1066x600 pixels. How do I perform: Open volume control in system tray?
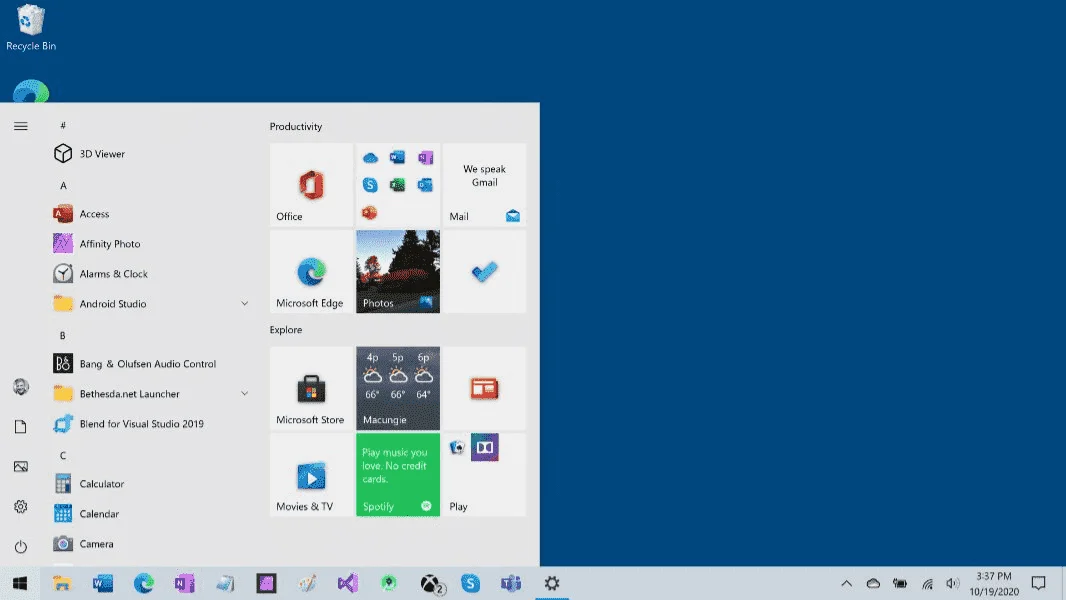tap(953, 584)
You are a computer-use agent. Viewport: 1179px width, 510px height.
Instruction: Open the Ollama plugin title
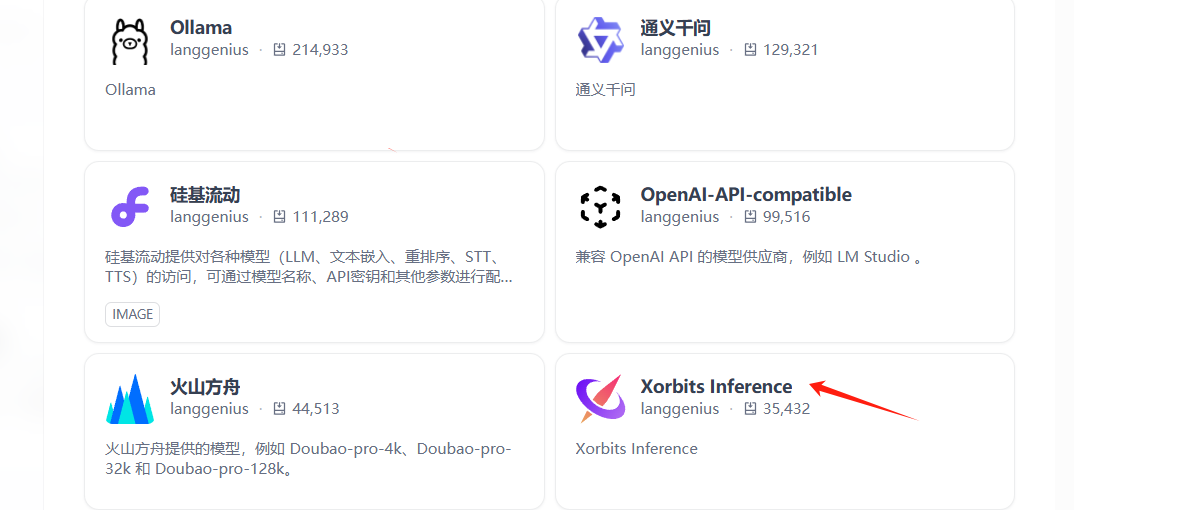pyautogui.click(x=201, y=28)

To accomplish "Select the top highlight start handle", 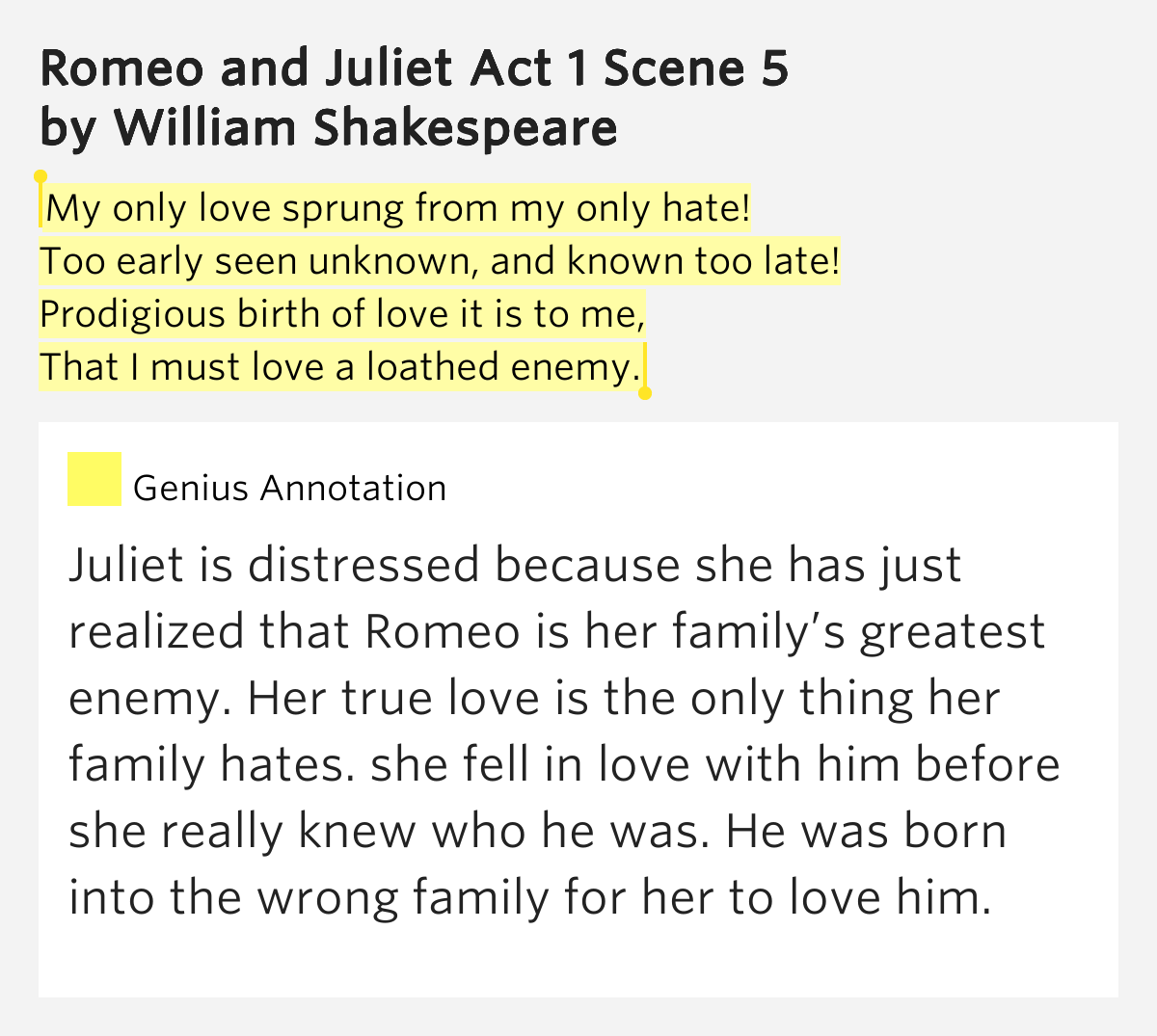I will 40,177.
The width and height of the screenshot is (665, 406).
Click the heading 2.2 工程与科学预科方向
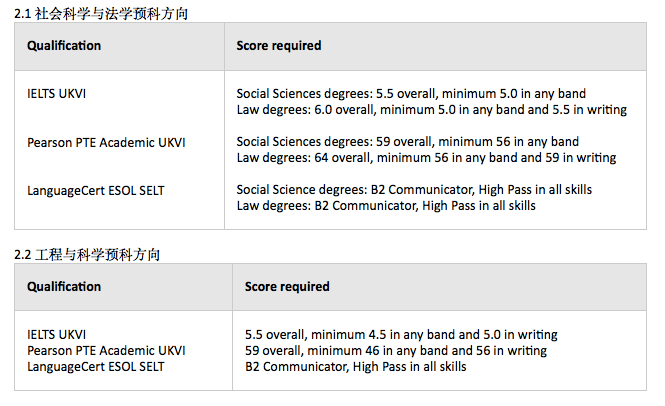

--

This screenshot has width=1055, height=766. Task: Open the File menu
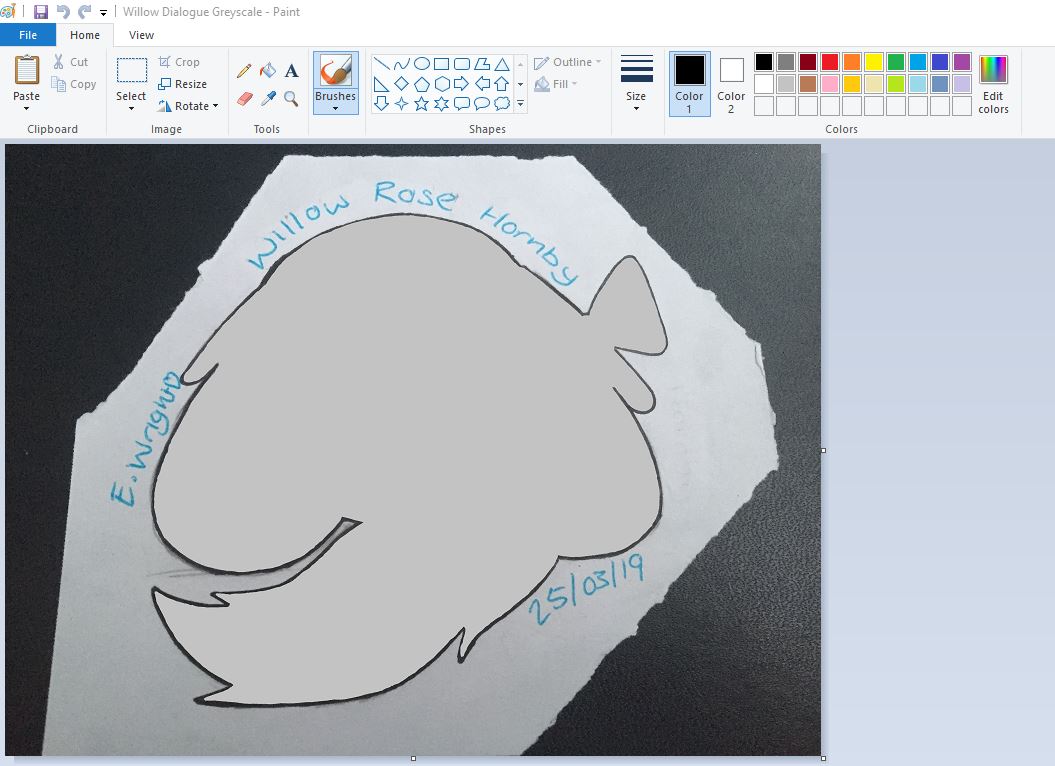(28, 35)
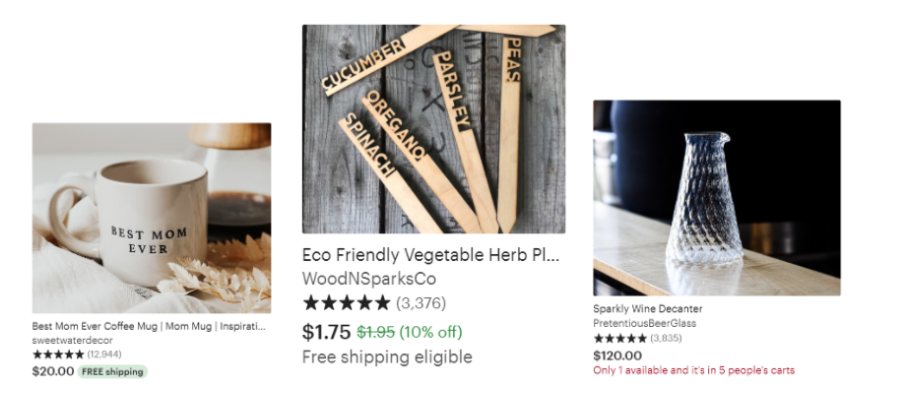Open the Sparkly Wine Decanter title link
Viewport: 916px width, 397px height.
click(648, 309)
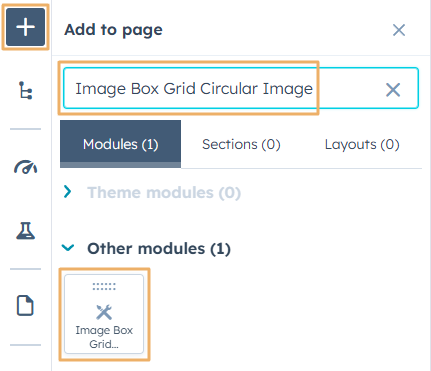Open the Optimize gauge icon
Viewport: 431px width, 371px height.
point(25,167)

---

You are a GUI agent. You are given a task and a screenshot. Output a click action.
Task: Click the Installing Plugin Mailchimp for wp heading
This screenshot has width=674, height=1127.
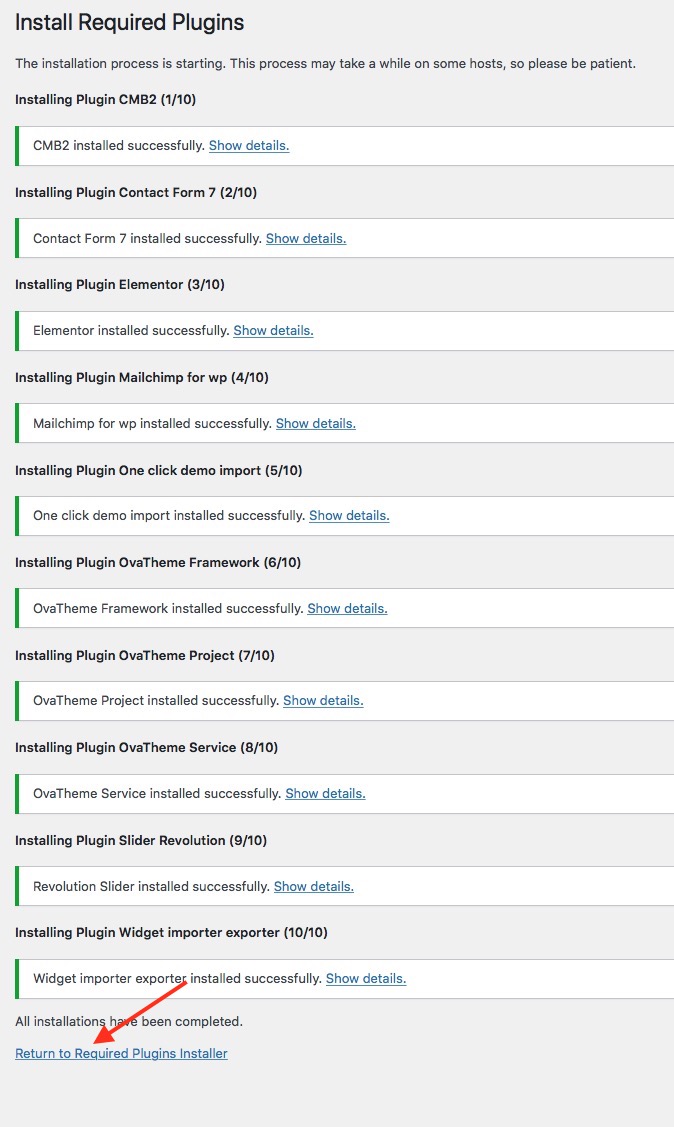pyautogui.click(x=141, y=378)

## TASK
Give only the lines from the one holding "The width and" through the one holding "Click the heading 2.2 工程与科学预科方向", each restated exactly as it appears above.

## WORKED SOLUTION
The width and height of the screenshot is (665, 406).
Click the heading 2.2 工程与科学预科方向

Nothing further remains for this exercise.